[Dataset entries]
=====

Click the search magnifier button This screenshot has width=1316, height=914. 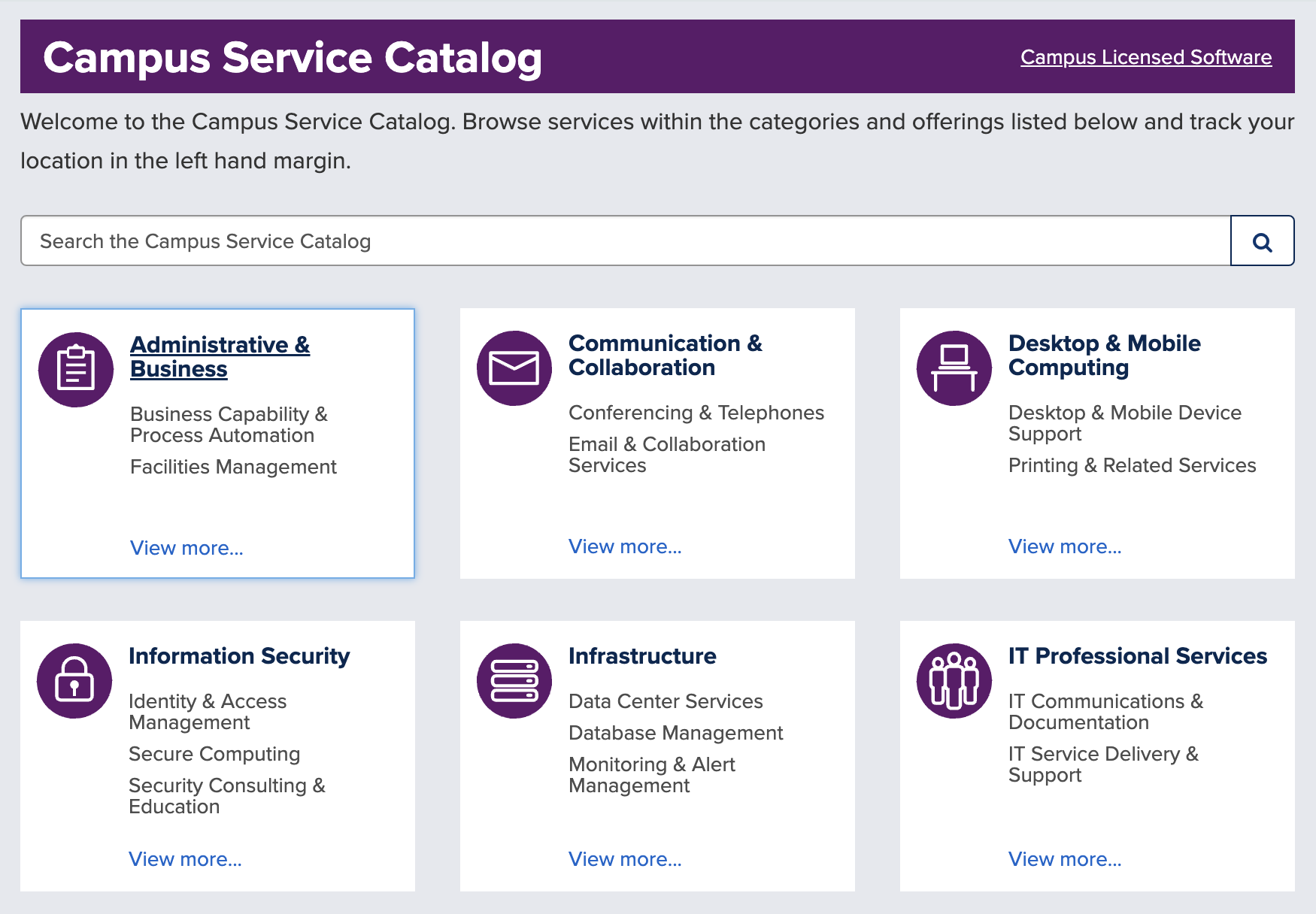click(1262, 241)
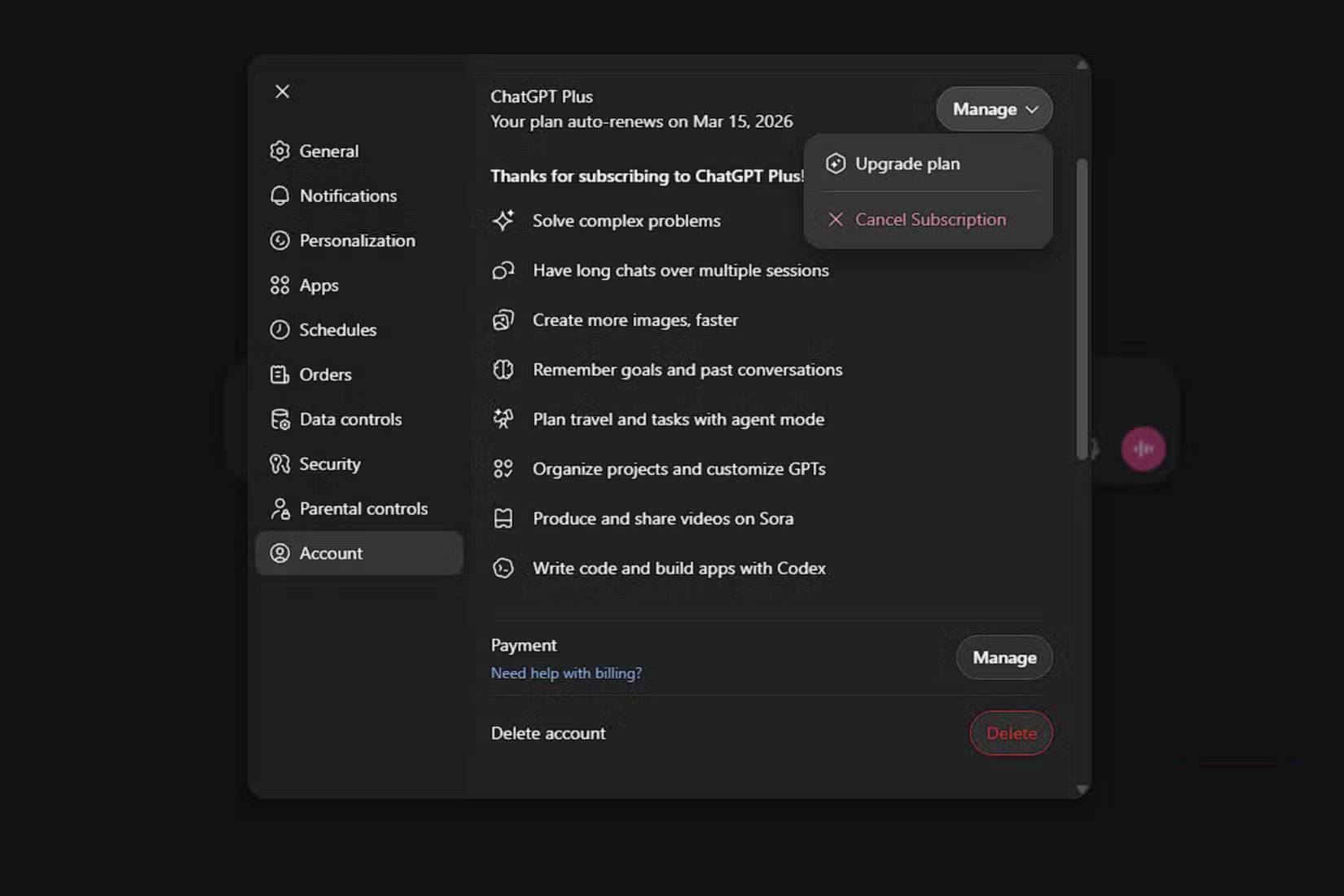Click the Sora video icon in feature list
1344x896 pixels.
click(503, 518)
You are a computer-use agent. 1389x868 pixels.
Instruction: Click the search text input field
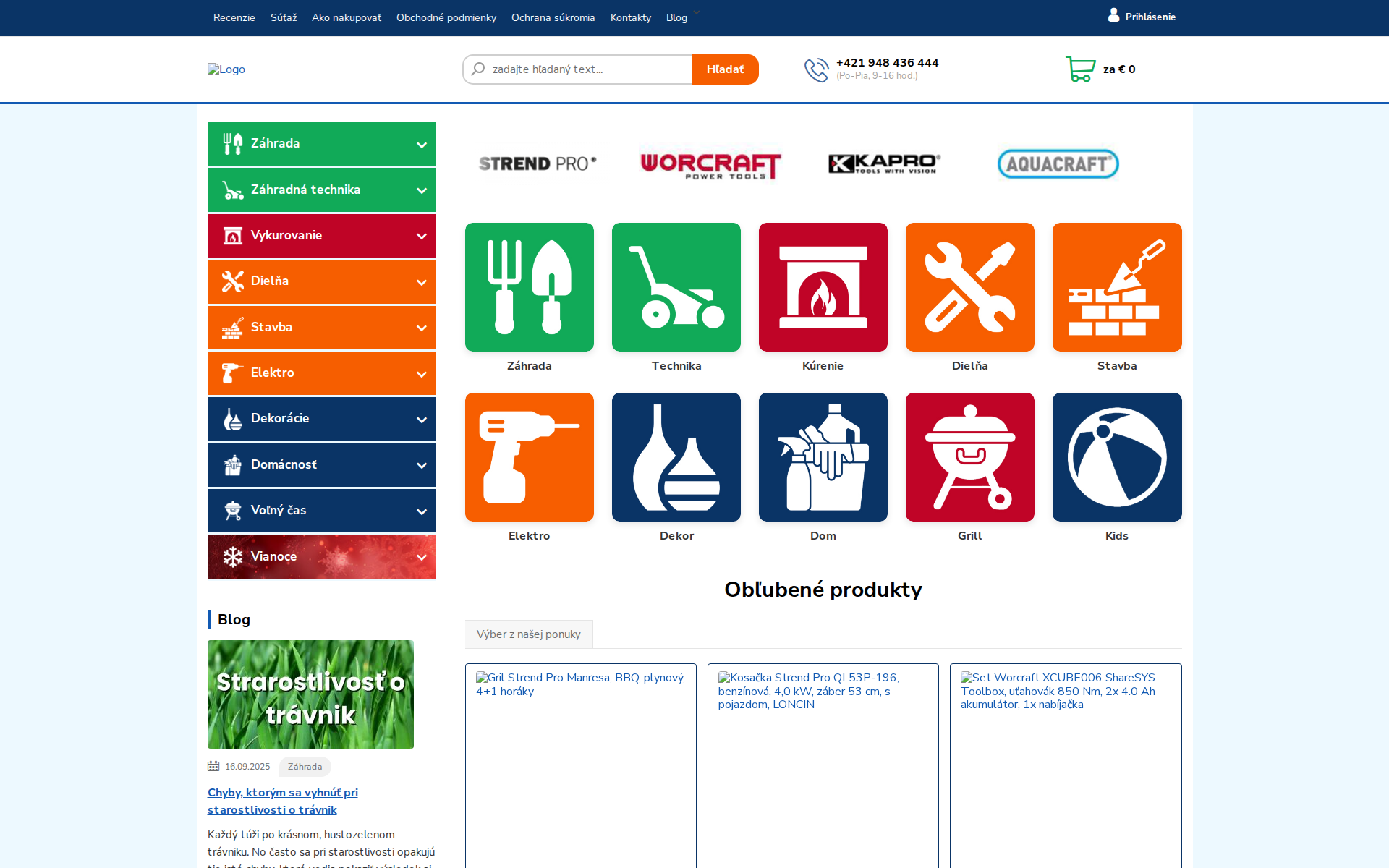click(x=586, y=69)
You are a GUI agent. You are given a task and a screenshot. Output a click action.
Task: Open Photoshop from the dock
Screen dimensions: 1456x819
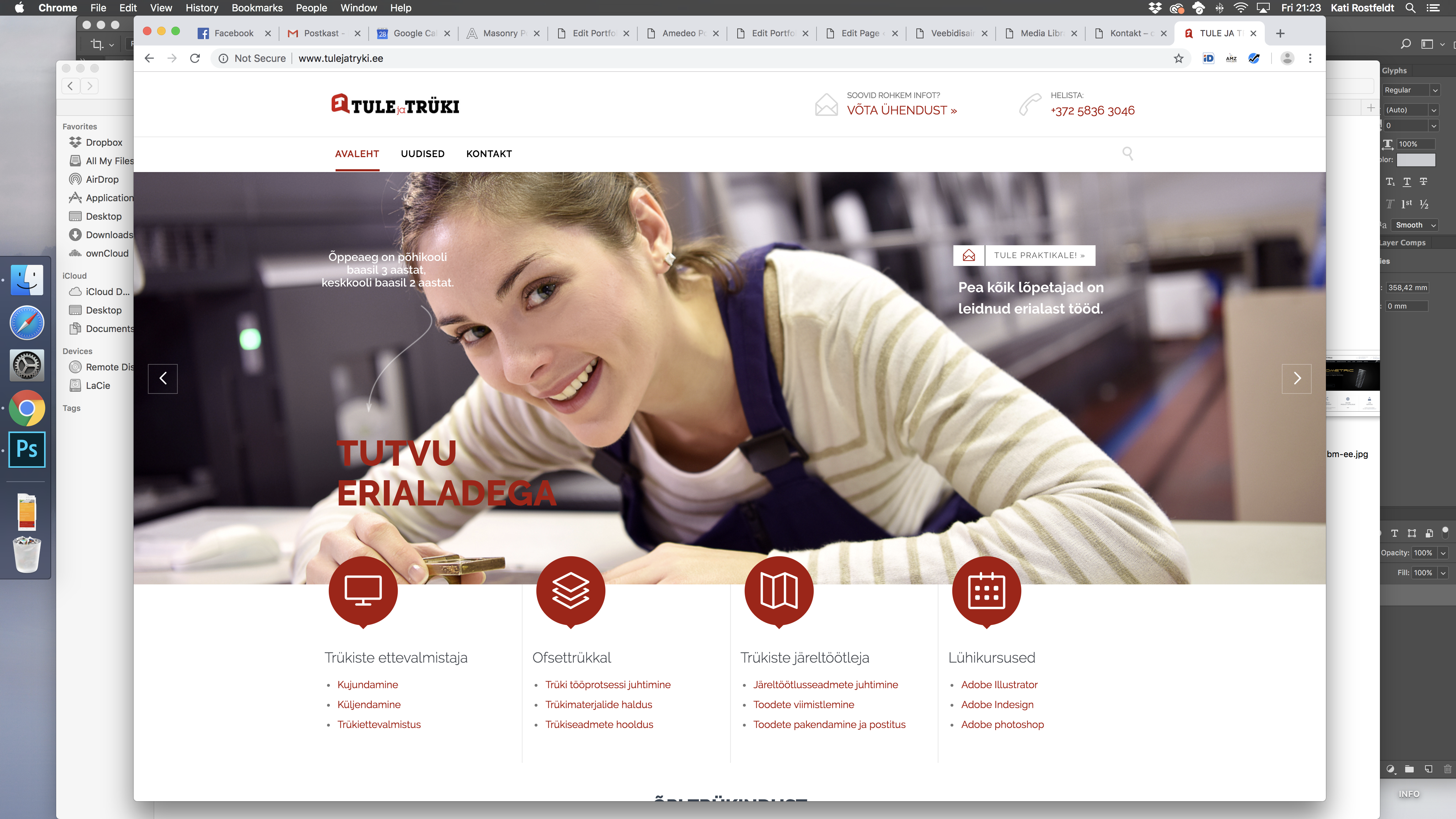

=====

- **WORK ITEM**:
The line containing "Task: Open Photoshop from the dock" and every line after it, through the end of the records, are what you should retype exactly. Do not include the pictures.

- **WRITTEN ANSWER**:
Task: Open Photoshop from the dock
Screen dimensions: 1456x819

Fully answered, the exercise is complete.